IO#puts is similar to IO#print (or the equivalent IO#<<) except that after outputting that object it also emits a newline.

However, if you pass a String to puts the behavior is slightly changed: if the string ends with a newline, an extra newline isn’t added.

Why is this like that? We copied it from Ruby! I don’t know why Ruby does it like that, but my guess is that if you have a program like this:

while line = gets
  puts line
end

because gets will return newlines by default, doing puts will end up with two newlines.

That’s why we also do the same thing in Crystal, except… except that in Crystal gets by default will not include the newline. So this exceptional behavior makes very little sense in Crystal.

Should we remove it?

It’s a breaking change, so maybe we can consider it for 2.0 and behind a flag for now.

What do you think?

Related discussion: Nice post! I'm happy that the API keeps looking better and better. I'd like... - DEV Community

5 Likes

Please remove it. I wrote a lot of scripts and on no situation I need that special case. And it’s anonying that you have to add two \n if you want to print with an extra blank line

4 Likes

I completely agree on the subject. But the question is if it’s worth changing it - even for 2.0 - because it might subtly break things. Thus changing has a cost that might be comparable to the cost of being surprised by the behaviour.

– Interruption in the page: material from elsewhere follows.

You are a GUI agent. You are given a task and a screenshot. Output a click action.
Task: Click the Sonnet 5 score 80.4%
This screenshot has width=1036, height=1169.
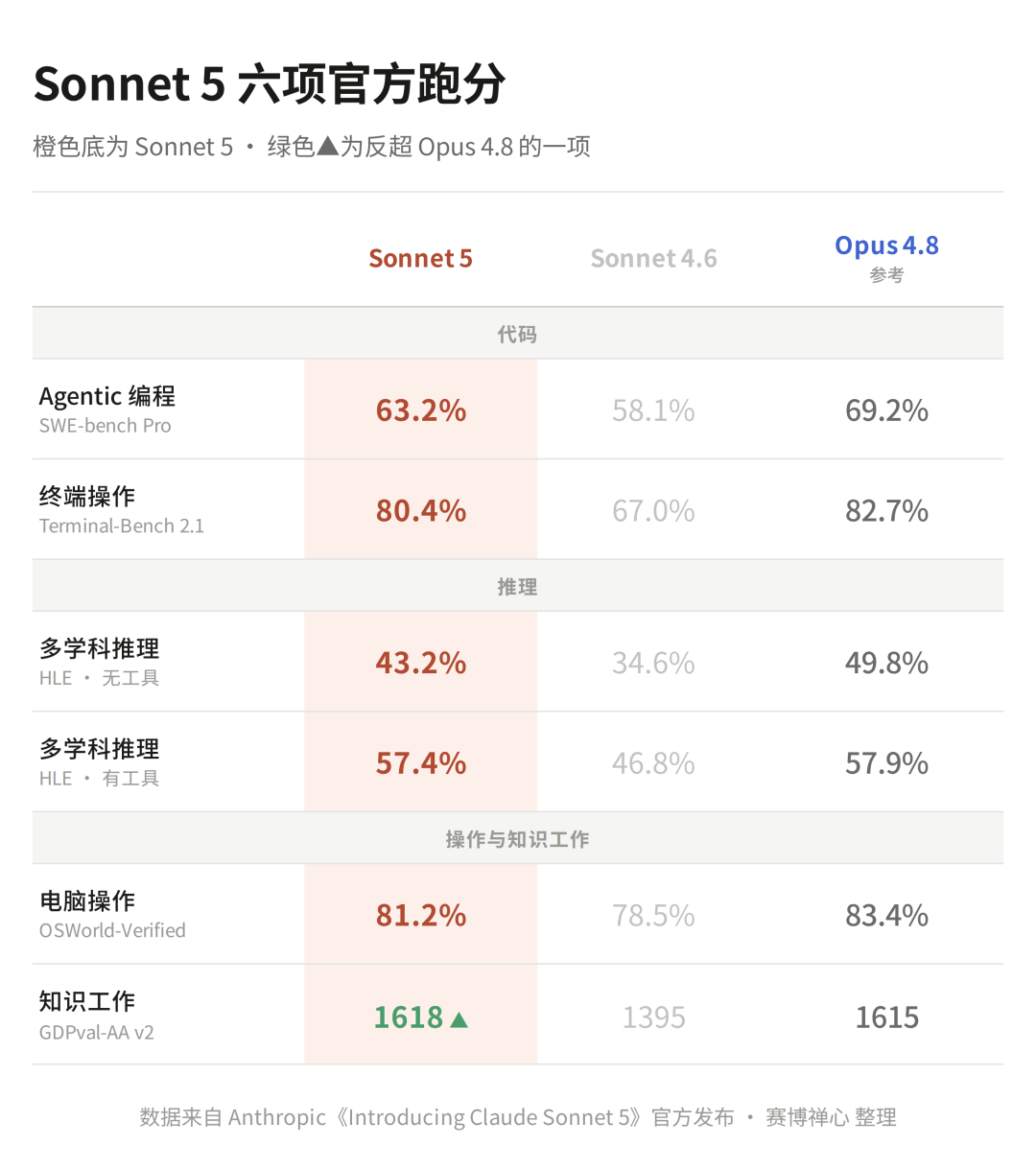click(420, 510)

This was previously discussed in Always make puts append a newline at the end of a string · Issue #7679 · crystal-lang/crystal · GitHub ,but there was no decisive outcome. I closed that discussion about a year ago because there was no perspective on getting anywhere.
Another related discussion: puts, newline and documentation · Issue #10592 · crystal-lang/crystal · GitHub

That being said, I support an initiative for changing it. It’s an edge case and the changing costs might not be that much, actually.

1 Like

I have a strong feeling that if we make the change, it won’t break anything. Just a guess, though!

2 Likes

I assume each_line and #lines and #gets all don’t have trailing newlines?

I’m not sure I follow in which direction you propose to change behavior. To always add a newline? Or to make it an alias to print?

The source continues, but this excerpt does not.